• [EXERCISE GOAL]
Output only the lines below from the one containing "Task: Click the search magnifier in top bar" to the one containing "You are a computer-use agent. 580x580 pixels.", exactly as written, both ends kept.

--- START ---

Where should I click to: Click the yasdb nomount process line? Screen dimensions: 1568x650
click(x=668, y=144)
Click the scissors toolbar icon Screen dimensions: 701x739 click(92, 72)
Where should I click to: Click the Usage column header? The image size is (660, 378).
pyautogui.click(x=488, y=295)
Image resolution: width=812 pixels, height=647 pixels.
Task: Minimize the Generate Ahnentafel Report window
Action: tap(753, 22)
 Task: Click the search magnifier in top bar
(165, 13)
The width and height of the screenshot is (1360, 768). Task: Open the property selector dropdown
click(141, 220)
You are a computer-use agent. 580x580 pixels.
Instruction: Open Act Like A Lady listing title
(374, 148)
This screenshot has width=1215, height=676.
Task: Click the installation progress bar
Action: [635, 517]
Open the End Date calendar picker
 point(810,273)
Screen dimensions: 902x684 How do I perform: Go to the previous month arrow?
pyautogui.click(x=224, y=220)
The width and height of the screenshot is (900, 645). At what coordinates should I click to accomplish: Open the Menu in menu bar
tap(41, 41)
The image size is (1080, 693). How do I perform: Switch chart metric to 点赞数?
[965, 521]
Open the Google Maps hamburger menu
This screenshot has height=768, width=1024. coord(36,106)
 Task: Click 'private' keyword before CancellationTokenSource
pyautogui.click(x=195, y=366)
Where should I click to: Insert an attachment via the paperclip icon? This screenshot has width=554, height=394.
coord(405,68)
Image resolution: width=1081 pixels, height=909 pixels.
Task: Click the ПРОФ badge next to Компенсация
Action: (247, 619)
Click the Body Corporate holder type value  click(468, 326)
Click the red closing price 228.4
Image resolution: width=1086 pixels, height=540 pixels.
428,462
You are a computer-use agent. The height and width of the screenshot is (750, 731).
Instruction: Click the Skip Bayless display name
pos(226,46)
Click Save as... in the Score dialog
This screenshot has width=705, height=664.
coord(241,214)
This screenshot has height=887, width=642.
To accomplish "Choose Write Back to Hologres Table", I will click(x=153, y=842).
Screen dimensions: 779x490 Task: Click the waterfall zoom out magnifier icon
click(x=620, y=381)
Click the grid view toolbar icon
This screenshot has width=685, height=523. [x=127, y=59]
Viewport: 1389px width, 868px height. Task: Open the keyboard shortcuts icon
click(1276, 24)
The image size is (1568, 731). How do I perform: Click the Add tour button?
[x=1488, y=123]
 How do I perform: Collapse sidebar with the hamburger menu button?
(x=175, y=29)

--- END ---

• [RESPONSE]
 Task: Click the search magnifier in top bar
(165, 13)
The width and height of the screenshot is (1360, 768). Task: Open the property selector dropdown
click(141, 220)
You are a computer-use agent. 580x580 pixels.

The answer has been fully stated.